Comedian McQueen Adams, aka McQueen, leaves the stage amid two kinds of applause: Some of it a screeching thrill from having seen the first strike on new artistic ground, the rest of it a confused and hesitant murmur teetering, at its worst, on hostility. But if you ask Adams, that kind of unclaimed acreage is exactly where he wants to be.
“My act is like those fever dreams you would have as a kid when you were really sick,” explains Adams. “A world where anything is possible and nothing quite makes sense. But it’s funny.”
He’s right. A McQueen show is similar to almost nothing, coming out of a shrinking left field to smack his spectators with a welded mass of comedic absurdity, electronica, voice-over videos and impersonations. By the time the bewilderment settles, there’s the feeling that it was either a hilarious hallucination induced by a multimedia overdose, or a smartly veiled jab at the current state of American culture washing over you.
And it’s exactly that kind of fuzzy understanding of McQueen that has left audiences salivating for more, either for an explanation or for more excitement from seeing the unseen.
It’s vague if it was design or creative wandering, but McQueen has struck gold by exploring comedy from strange angles, diving across categories as a type of oddball a la Andy Kaufman, Tom Green or Andy Milonakis and into the elusive realm of originality in the process.
He prefers to bring his audience into unfathomable, yet fun worlds where red-haired celebrities like Conan, Prince Harry, Chewbacca and Ed Sheeran come together in impossible scenarios to sing about ginger Corvettes, or where frozen food cartoons argue over who slept with Justin Bieber. Believe it or not, it’s actually weirder than it sounds.

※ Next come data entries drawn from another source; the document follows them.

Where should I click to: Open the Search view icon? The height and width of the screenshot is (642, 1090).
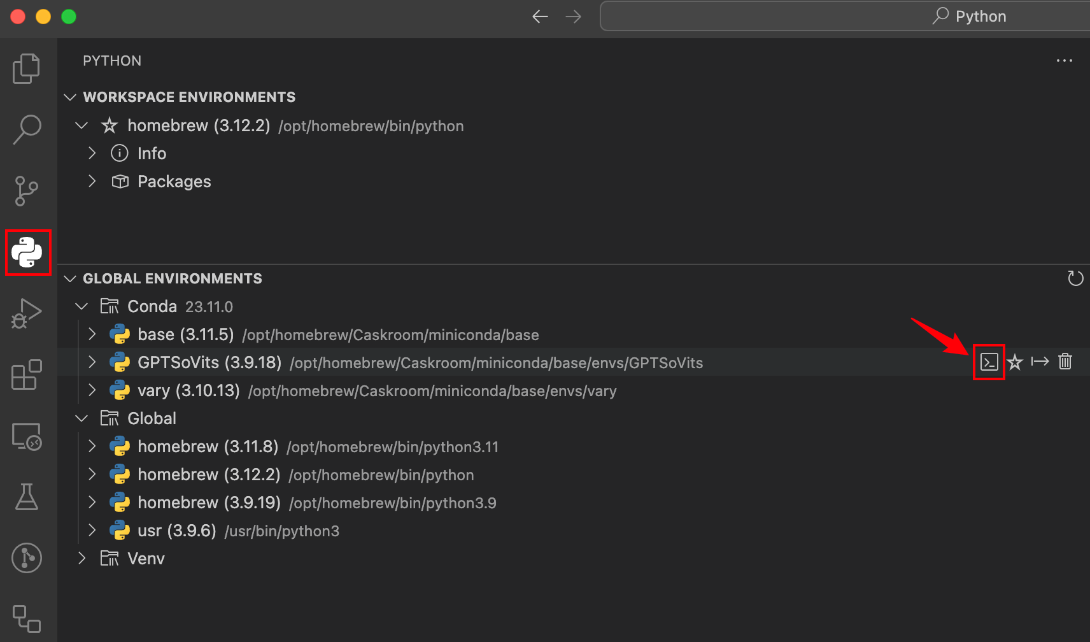pos(26,129)
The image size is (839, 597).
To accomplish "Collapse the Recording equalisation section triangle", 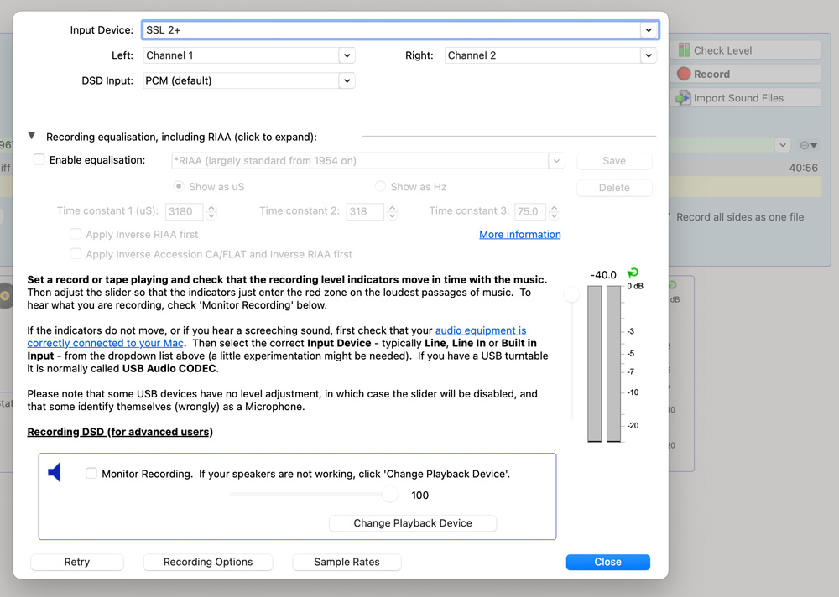I will pos(32,136).
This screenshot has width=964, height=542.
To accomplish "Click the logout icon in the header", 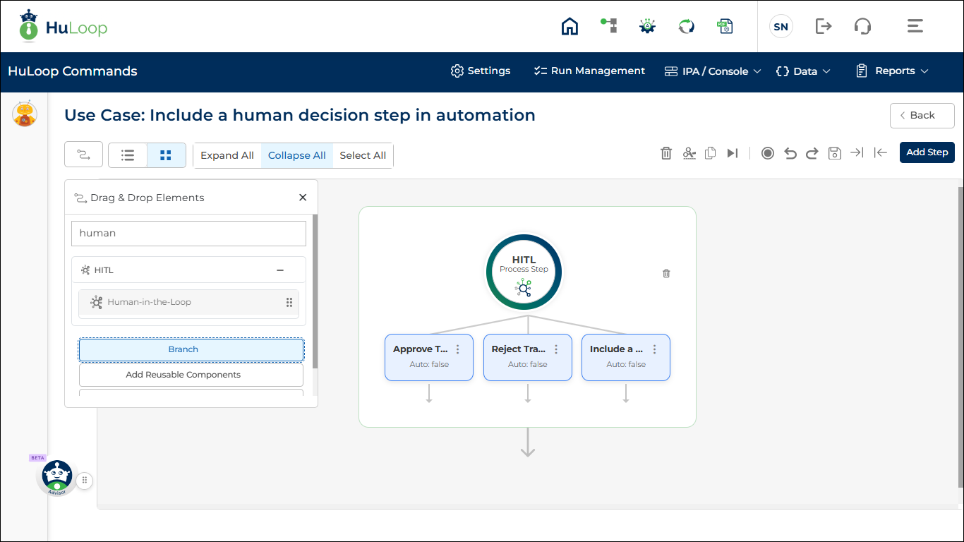I will coord(823,27).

Adams got his start as a stand-up comic and voice actor, working comedy clubs and on TV shows including Nickelodeon’s “Kappa Mikey” and various radio programs. But like most innovators, he found his niche after failing to fit into colonized territory and deciding to seek out vacant spaces instead.
After developing a cast of characters, music and video templates and a handful of sketches alongside collaborator and LIARS drummer Julian Gross, Adams was able to take a rough draft of his act on the road by joining tours with various bands, including the almighty Radiohead and its crowned king of strange, Thom Yorke.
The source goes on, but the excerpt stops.